Améliorer le bien-être animal en élevage, tout le monde est d’accord. Mais la radicalité des revendications pourrait déboucher sur des bouleversements économiques, sociaux et écologiques aux impacts mal évalués.

Des poules en cages.

Le Parlement européen a voté ce jeudi une résolution qui fait suite à une pétition lancée par l’association animaliste CIWF, qui avait obtenu 1,4 million de signatures. Ce texte (adopté par 558 voix contre 37 et 110 abstentions) sera transmis à la Commission qui décidera quel usage en faire.
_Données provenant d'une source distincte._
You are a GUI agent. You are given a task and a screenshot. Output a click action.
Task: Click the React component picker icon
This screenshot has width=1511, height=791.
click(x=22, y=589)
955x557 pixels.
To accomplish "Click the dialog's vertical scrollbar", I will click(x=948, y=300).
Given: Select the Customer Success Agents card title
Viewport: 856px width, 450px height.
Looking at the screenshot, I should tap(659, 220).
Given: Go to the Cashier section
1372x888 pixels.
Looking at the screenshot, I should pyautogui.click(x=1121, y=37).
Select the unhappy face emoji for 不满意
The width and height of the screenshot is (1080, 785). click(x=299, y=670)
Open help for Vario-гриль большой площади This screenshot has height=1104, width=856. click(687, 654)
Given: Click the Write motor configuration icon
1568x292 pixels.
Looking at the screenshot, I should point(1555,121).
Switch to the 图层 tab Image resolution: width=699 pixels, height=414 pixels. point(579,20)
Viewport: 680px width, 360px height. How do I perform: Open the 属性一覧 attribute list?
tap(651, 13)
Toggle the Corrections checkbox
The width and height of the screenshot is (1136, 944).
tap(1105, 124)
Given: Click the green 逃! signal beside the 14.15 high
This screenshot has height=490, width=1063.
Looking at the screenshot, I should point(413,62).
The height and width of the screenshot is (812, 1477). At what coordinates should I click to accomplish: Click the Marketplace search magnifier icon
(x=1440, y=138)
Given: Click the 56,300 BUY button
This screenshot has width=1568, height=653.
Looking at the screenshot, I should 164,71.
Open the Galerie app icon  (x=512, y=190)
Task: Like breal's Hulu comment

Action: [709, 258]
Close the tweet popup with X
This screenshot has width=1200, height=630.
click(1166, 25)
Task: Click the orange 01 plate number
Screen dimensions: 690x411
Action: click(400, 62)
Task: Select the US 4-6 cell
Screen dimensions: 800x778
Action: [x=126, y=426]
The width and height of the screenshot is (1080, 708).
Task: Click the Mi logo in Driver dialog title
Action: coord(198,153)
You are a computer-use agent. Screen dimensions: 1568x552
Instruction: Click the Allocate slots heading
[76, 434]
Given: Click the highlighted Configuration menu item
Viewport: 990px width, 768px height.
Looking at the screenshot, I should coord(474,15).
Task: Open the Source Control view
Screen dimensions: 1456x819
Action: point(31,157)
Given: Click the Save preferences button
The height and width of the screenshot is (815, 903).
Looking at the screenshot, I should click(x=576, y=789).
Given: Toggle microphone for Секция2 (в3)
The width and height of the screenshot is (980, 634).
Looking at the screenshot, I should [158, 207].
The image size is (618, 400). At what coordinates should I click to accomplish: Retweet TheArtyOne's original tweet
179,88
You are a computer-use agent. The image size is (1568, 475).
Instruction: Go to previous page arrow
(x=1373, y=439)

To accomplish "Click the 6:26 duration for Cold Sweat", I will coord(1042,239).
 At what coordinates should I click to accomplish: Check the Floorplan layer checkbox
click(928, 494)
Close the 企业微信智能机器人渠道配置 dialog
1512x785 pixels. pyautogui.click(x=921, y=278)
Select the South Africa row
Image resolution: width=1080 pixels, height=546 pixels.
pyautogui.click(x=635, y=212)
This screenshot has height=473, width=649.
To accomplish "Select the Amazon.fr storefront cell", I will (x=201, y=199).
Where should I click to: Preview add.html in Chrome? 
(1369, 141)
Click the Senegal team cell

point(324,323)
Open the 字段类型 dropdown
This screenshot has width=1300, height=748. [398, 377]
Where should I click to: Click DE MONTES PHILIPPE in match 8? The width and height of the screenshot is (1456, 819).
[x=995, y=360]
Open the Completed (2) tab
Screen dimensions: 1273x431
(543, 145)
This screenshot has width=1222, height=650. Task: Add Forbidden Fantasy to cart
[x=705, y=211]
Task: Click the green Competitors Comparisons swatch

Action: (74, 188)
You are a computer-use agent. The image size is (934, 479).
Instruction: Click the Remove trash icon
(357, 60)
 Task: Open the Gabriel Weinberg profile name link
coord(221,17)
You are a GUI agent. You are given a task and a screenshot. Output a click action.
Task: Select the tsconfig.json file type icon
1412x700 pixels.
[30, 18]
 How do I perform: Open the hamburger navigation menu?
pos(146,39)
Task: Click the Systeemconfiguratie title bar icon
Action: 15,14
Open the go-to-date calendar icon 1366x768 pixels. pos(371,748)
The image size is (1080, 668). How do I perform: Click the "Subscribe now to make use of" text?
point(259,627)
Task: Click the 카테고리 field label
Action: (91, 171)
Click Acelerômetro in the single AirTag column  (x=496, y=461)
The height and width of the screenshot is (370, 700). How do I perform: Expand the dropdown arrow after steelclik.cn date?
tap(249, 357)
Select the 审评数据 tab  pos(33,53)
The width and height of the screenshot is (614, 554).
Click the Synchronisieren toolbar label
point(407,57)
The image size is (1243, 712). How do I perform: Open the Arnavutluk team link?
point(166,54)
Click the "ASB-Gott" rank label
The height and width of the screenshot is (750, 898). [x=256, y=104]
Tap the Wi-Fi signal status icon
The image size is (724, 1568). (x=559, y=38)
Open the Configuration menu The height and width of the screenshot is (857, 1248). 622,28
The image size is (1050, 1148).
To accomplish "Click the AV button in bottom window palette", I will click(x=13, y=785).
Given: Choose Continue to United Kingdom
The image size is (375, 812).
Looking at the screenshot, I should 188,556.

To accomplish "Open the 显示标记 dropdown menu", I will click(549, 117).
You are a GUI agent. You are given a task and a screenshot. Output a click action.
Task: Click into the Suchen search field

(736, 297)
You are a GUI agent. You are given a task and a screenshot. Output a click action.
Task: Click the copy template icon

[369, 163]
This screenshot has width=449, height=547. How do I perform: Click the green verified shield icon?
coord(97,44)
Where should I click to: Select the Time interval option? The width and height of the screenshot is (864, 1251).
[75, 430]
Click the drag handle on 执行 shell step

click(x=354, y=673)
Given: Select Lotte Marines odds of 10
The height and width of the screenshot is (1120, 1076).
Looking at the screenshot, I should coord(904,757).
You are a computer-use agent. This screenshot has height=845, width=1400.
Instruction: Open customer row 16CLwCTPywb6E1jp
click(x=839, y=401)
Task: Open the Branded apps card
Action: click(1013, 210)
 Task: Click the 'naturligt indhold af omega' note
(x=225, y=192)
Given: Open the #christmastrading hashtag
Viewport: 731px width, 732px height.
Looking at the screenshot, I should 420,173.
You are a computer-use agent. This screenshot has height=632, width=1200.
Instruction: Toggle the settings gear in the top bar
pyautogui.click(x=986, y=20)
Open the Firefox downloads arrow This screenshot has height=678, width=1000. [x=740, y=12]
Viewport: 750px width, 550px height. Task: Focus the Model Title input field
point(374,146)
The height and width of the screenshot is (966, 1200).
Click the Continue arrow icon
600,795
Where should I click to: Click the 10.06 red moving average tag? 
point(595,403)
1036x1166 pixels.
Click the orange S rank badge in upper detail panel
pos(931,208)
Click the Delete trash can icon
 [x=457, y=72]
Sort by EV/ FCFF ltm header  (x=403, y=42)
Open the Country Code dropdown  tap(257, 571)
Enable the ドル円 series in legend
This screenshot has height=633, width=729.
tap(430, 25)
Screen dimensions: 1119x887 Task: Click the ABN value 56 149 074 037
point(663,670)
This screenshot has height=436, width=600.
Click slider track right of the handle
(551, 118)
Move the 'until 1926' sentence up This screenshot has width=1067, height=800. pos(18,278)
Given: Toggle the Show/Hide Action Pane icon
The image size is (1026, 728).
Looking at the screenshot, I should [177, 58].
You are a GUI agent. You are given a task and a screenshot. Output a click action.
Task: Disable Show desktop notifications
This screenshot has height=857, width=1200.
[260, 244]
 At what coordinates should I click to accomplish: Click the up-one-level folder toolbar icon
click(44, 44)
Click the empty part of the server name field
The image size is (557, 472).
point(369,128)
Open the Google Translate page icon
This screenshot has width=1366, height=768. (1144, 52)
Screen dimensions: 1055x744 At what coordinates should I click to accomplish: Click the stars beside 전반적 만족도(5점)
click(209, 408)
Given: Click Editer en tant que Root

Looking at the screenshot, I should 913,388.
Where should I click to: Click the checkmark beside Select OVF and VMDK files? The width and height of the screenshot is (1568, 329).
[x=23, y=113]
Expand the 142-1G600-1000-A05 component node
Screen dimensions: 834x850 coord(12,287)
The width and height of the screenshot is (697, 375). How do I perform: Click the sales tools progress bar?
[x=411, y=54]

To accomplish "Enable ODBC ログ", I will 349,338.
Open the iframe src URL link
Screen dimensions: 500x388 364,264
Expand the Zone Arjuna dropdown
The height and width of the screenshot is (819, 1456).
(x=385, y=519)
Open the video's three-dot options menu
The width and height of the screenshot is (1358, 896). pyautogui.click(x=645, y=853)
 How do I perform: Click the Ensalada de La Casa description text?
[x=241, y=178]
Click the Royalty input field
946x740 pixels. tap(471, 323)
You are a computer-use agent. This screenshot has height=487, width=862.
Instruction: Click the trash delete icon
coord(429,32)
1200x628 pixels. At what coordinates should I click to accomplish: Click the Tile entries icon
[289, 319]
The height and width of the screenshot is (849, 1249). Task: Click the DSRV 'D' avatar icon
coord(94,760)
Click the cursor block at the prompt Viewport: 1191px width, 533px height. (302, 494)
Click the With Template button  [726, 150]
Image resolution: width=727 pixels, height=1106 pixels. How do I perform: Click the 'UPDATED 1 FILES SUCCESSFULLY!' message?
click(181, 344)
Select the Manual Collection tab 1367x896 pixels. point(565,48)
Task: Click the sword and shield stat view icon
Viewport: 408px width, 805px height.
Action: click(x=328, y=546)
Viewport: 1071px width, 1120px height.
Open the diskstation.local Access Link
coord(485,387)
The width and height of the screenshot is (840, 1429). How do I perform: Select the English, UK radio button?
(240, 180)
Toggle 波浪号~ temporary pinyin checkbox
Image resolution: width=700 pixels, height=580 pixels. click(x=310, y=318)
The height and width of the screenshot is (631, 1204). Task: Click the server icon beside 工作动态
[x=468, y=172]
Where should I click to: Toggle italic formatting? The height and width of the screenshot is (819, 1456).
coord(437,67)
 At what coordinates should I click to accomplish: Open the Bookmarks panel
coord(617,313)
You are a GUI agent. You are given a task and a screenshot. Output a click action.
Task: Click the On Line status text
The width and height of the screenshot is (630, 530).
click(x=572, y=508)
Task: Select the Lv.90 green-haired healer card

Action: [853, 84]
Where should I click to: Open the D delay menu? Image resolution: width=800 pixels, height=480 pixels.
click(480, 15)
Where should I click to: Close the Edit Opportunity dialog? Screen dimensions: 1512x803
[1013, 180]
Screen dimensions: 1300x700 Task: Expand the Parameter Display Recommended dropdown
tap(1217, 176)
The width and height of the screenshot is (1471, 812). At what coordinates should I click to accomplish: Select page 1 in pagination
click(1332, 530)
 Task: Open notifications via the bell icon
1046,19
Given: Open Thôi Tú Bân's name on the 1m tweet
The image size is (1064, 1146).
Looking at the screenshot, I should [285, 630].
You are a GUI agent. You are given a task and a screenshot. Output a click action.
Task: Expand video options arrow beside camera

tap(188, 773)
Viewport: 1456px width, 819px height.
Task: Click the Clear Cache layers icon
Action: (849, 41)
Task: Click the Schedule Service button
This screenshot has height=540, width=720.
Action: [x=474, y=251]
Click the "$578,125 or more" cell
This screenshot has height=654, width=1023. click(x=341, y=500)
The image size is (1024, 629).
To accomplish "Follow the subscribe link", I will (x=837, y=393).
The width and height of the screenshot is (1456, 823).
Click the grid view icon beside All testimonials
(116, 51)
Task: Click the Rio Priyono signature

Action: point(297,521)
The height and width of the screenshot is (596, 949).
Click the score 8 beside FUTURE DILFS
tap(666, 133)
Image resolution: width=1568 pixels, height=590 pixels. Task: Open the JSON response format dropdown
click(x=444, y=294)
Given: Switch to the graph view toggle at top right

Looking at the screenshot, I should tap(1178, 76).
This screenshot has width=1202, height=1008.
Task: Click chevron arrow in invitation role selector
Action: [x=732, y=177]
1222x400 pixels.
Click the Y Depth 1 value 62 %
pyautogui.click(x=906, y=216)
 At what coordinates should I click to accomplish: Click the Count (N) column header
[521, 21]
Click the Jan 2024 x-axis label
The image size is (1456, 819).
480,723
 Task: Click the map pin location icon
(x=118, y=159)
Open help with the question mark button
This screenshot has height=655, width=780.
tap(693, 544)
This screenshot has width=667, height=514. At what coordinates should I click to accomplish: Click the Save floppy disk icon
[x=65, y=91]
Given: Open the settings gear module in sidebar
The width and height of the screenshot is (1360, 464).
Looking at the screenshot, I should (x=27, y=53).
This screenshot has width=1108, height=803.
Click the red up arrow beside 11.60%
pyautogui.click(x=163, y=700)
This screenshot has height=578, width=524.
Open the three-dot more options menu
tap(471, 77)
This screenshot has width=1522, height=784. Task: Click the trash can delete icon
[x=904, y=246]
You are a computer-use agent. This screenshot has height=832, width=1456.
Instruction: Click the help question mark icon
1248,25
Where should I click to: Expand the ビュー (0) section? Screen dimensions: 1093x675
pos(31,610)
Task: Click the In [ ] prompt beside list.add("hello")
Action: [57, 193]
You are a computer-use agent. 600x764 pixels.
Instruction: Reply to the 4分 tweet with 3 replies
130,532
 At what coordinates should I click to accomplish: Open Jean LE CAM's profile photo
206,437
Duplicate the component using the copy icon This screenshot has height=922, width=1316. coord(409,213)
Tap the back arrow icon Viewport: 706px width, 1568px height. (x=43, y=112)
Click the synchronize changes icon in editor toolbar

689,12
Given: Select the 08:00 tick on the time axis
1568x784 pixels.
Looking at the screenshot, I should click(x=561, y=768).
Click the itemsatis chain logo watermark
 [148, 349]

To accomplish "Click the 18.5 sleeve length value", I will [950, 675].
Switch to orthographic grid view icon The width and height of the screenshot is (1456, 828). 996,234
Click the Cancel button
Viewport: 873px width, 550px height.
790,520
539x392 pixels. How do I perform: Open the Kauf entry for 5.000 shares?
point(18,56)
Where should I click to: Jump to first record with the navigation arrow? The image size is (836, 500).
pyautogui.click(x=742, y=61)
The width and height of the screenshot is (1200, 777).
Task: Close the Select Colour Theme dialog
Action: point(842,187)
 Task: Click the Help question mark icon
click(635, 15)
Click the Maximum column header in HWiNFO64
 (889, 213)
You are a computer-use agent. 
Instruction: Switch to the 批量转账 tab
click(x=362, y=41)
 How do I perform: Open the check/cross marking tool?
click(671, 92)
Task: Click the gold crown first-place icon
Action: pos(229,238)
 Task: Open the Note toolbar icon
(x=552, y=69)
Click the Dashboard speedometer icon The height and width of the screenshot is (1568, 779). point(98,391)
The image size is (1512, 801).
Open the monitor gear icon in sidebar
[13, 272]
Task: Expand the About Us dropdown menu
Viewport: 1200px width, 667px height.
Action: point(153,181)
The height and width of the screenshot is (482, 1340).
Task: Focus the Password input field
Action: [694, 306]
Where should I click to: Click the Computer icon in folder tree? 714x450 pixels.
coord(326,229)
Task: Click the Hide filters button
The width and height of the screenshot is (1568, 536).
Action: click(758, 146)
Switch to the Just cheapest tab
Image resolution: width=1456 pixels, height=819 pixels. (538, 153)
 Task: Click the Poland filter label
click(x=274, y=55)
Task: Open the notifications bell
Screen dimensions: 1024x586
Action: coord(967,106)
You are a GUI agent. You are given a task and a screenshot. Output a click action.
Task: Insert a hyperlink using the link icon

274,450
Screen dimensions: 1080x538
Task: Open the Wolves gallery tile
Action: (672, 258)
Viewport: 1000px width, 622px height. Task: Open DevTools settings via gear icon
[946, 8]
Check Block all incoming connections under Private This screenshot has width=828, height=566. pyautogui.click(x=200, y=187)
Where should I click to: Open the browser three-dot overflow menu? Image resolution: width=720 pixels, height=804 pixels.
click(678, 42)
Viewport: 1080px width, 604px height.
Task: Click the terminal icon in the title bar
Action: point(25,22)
Il plaide pour la fin des cages et de la contention dans les élevages de tous types à l’horizon… 2027.

C’est un de ces sujets pièges où les bonnes intentions pavent un chemin qui pourrait se transformer en enfer pour la souveraineté alimentaire européenne. Le Parlement européen a voté ce jeudi une résolution issue d’une initiative citoyenne (« End the cage age ») menée par l’association animaliste CIWF, qui a recueilli 1,4 million de signatures.

Le but : en finir avec les cages et la contention dans l’élevage dès 2027. Le texte ne s’intéresse pas seulement aux poules pondeuses, dont l’avenir est décidé. Depuis 2012, leurs cages sont soit agrandies ou « enrichies », soit interdites — leur fin définitive étant prévue en 2040. Elle pourrait donc être avancée de 13 ans, ce qui change considérablement la donne économique. Cela concerne aussi toutes les autres volailles et inclurait 71 % des truies gestantes et 87 % des mères truies en Europe ainsi que 97 % des lapins d’élevage. Et peut-être même les vaches en stabulation, le texte n’étant pas précis sur ce point. Un bouleversement.

Or, les effets de telles mesures ne sont pas connus puisqu’aucun impact — économique et écologique — n’a été évalué alors que la gestion des effluents et des surfaces nécessaires est aussi à prendre en compte socialement. C’est paradoxal, mais élever les animaux de façon extensive se heurte de plus en plus à la réticence des riverains !

Parlement de Bruxelles.

« Obsession ». 

« On a évité de justesse que cela concerne aussi les oiseaux de volière et les chiens de chenil. Et les lobbies animalistes en ont profité pour remettre sur la table leur obsession, le gavage pour le foie gras. Il serait concerné par une éventuelle interdiction, alors même que les canards et oies ne sont pas en cage !, se désespère la députée Renew Irène Tolleret, membre de la Commission agriculture du Parlement. Tout cela est radical et veut faire faire comme s’il n’y avait aucune dynamique  d’amélioration du bien-être animal. Tout le monde est d’accord et y travaille ! Mais cela prend du temps.  . »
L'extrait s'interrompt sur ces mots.